EXERCISE INSTRUCTIONS: Read the records and write them out again exactly.

━━ GIVEN RECORDS ━━

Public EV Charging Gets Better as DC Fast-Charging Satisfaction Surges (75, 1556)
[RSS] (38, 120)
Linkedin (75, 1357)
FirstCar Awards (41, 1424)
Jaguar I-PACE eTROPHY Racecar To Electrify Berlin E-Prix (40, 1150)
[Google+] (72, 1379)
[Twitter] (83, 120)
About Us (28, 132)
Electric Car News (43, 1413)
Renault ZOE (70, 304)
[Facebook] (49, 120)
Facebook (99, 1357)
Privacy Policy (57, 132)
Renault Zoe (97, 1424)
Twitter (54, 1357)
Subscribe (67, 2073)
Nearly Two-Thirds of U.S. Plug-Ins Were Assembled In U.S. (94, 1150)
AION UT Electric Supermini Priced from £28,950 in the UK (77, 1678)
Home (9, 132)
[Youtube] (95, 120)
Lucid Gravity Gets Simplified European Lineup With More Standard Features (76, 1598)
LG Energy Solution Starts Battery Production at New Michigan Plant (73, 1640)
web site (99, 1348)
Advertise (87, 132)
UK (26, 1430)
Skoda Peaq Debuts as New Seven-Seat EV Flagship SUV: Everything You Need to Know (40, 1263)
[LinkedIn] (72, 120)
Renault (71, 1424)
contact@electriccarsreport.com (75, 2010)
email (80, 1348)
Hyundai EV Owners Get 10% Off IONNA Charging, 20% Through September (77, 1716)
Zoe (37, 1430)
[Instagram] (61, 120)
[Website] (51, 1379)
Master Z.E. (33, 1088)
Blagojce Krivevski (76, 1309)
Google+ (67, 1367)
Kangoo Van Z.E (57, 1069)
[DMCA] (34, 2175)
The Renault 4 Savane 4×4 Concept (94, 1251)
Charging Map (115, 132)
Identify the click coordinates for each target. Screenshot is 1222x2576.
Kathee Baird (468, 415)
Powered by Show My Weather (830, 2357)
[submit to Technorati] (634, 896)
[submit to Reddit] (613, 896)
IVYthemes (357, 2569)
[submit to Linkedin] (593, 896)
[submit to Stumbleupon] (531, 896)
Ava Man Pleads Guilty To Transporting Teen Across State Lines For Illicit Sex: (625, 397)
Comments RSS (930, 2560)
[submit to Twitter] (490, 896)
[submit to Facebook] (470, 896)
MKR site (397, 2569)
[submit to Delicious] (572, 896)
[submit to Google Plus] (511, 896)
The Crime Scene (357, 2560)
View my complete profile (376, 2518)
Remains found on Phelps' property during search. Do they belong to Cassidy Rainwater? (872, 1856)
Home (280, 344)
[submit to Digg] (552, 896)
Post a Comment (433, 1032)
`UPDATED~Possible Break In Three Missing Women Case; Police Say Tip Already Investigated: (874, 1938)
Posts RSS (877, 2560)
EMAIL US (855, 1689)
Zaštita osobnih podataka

━━━

EXERCISE SOLUTION:
Public EV Charging Gets Better as DC Fast-Charging Satisfaction Surges (75, 1556)
[RSS] (38, 120)
Linkedin (75, 1357)
FirstCar Awards (41, 1424)
Jaguar I-PACE eTROPHY Racecar To Electrify Berlin E-Prix (40, 1150)
[Google+] (72, 1379)
[Twitter] (83, 120)
About Us (28, 132)
Electric Car News (43, 1413)
Renault ZOE (70, 304)
[Facebook] (49, 120)
Facebook (99, 1357)
Privacy Policy (57, 132)
Renault Zoe (97, 1424)
Twitter (54, 1357)
Subscribe (67, 2073)
Nearly Two-Thirds of U.S. Plug-Ins Were Assembled In U.S. (94, 1150)
AION UT Electric Supermini Priced from £28,950 in the UK (77, 1678)
Home (9, 132)
[Youtube] (95, 120)
Lucid Gravity Gets Simplified European Lineup With More Standard Features (76, 1598)
LG Energy Solution Starts Battery Production at New Michigan Plant (73, 1640)
web site (99, 1348)
Advertise (87, 132)
UK (26, 1430)
Skoda Peaq Debuts as New Seven-Seat EV Flagship SUV: Everything You Need to Know (40, 1263)
[LinkedIn] (72, 120)
Renault (71, 1424)
contact@electriccarsreport.com (75, 2010)
email (80, 1348)
Hyundai EV Owners Get 10% Off IONNA Charging, 20% Through September (77, 1716)
Zoe (37, 1430)
[Instagram] (61, 120)
[Website] (51, 1379)
Master Z.E. (33, 1088)
Blagojce Krivevski (76, 1309)
Google+ (67, 1367)
Kangoo Van Z.E (57, 1069)
[DMCA] (34, 2175)
The Renault 4 Savane 4×4 Concept (94, 1251)
Charging Map (115, 132)
Identify the click coordinates for each target. Screenshot is 1222x2576.
Kathee Baird (468, 415)
Powered by Show My Weather (830, 2357)
[submit to Technorati] (634, 896)
[submit to Reddit] (613, 896)
IVYthemes (357, 2569)
[submit to Linkedin] (593, 896)
[submit to Stumbleupon] (531, 896)
Ava Man Pleads Guilty To Transporting Teen Across State Lines For Illicit Sex: (625, 397)
Comments RSS (930, 2560)
[submit to Twitter] (490, 896)
[submit to Facebook] (470, 896)
MKR site (397, 2569)
[submit to Delicious] (572, 896)
[submit to Google Plus] (511, 896)
The Crime Scene (357, 2560)
View my complete profile (376, 2518)
Remains found on Phelps' property during search. Do they belong to Cassidy Rainwater? (872, 1856)
Home (280, 344)
[submit to Digg] (552, 896)
Post a Comment (433, 1032)
`UPDATED~Possible Break In Three Missing Women Case; Police Say Tip Already Investigated: (874, 1938)
Posts RSS (877, 2560)
EMAIL US (855, 1689)
Zaštita osobnih podataka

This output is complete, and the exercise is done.